[Opening Source material section]
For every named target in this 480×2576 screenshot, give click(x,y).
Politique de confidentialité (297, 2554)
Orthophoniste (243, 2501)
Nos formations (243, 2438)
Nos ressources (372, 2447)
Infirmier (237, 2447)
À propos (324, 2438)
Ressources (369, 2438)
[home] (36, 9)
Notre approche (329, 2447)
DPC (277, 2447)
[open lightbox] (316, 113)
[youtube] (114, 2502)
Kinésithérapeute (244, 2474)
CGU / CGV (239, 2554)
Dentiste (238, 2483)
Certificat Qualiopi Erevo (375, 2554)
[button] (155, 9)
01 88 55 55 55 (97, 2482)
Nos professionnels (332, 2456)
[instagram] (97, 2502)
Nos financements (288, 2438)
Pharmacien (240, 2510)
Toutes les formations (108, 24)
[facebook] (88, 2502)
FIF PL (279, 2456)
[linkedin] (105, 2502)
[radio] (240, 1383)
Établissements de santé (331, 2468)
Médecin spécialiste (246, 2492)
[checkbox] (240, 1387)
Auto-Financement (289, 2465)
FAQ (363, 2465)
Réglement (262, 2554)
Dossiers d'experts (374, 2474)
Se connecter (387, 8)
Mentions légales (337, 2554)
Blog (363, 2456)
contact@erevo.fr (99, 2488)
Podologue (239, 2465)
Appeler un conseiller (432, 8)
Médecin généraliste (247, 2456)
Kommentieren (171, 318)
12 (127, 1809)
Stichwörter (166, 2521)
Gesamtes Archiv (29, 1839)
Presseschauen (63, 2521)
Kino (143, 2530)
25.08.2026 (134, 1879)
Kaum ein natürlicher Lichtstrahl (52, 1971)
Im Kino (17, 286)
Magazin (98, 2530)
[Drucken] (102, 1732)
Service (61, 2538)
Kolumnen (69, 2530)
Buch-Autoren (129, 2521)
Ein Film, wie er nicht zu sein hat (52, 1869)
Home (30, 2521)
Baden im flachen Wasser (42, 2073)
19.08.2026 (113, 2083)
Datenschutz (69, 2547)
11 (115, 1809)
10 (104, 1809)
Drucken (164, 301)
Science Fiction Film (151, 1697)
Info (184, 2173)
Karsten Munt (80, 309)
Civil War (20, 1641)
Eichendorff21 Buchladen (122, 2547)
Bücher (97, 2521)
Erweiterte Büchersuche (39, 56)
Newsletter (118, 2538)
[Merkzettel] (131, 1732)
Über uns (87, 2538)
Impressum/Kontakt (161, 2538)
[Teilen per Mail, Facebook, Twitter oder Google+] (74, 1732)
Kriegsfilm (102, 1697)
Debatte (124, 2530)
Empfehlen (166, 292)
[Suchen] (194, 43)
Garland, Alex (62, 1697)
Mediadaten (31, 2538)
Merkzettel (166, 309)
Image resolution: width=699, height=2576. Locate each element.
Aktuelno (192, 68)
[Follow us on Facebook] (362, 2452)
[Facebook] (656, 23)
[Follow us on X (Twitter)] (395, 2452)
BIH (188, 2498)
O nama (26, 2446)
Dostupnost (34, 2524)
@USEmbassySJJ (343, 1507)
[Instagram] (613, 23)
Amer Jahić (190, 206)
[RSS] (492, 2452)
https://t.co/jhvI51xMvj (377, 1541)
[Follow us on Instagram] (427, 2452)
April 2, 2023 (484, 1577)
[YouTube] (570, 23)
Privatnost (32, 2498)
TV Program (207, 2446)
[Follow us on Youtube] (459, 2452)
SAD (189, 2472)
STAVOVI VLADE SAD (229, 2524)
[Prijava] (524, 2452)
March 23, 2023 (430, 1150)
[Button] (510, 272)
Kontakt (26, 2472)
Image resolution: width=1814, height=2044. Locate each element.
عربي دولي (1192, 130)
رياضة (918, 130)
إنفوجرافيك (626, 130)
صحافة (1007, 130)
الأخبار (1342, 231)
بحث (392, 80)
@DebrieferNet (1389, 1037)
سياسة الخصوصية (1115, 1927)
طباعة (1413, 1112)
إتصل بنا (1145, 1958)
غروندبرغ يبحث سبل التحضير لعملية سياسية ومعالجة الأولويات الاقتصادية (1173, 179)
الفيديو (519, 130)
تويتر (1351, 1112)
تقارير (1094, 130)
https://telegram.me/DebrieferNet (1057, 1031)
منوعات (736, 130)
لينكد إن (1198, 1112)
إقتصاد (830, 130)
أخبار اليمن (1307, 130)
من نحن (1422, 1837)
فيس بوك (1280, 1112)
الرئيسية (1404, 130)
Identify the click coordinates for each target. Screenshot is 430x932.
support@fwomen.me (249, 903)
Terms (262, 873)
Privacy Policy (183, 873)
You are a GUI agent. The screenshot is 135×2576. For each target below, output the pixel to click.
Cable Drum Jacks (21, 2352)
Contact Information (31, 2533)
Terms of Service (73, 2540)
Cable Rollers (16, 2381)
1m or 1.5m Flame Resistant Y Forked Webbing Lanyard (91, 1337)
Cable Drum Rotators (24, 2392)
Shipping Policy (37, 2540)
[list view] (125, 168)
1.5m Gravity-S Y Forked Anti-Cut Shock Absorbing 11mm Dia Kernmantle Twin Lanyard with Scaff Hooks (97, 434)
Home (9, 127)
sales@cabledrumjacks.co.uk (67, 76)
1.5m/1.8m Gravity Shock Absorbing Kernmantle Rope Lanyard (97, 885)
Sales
[Closing Source material section]
• _What you should do_
Quote the listing above, but only from the line that shows "Buch-Autoren (129, 2521)" through the line that shows "رياضة (918, 130)".

• _Solution for this exercise_
Buch-Autoren (129, 2521)
Ein Film, wie er nicht zu sein hat (52, 1869)
Home (30, 2521)
Baden im flachen Wasser (42, 2073)
19.08.2026 (113, 2083)
Datenschutz (69, 2547)
11 (115, 1809)
10 (104, 1809)
Drucken (164, 301)
Science Fiction Film (151, 1697)
Info (184, 2173)
Karsten Munt (80, 309)
Civil War (20, 1641)
Eichendorff21 Buchladen (122, 2547)
Bücher (97, 2521)
Erweiterte Büchersuche (39, 56)
Newsletter (118, 2538)
[Merkzettel] (131, 1732)
Über uns (87, 2538)
Impressum/Kontakt (161, 2538)
[Teilen per Mail, Facebook, Twitter oder Google+] (74, 1732)
Kriegsfilm (102, 1697)
Debatte (124, 2530)
Empfehlen (166, 292)
[Suchen] (194, 43)
Garland, Alex (62, 1697)
Mediadaten (31, 2538)
Merkzettel (166, 309)
Image resolution: width=699, height=2576. Locate each element.
Aktuelno (192, 68)
[Follow us on Facebook] (362, 2452)
[Facebook] (656, 23)
[Follow us on X (Twitter)] (395, 2452)
BIH (188, 2498)
O nama (26, 2446)
Dostupnost (34, 2524)
@USEmbassySJJ (343, 1507)
[Instagram] (613, 23)
Amer Jahić (190, 206)
[RSS] (492, 2452)
https://t.co/jhvI51xMvj (377, 1541)
[Follow us on Instagram] (427, 2452)
April 2, 2023 (484, 1577)
[YouTube] (570, 23)
Privatnost (32, 2498)
TV Program (207, 2446)
[Follow us on Youtube] (459, 2452)
SAD (189, 2472)
STAVOVI VLADE SAD (229, 2524)
[Prijava] (524, 2452)
March 23, 2023 (430, 1150)
[Button] (510, 272)
Kontakt (26, 2472)
Image resolution: width=1814, height=2044. Locate each element.
عربي دولي (1192, 130)
رياضة (918, 130)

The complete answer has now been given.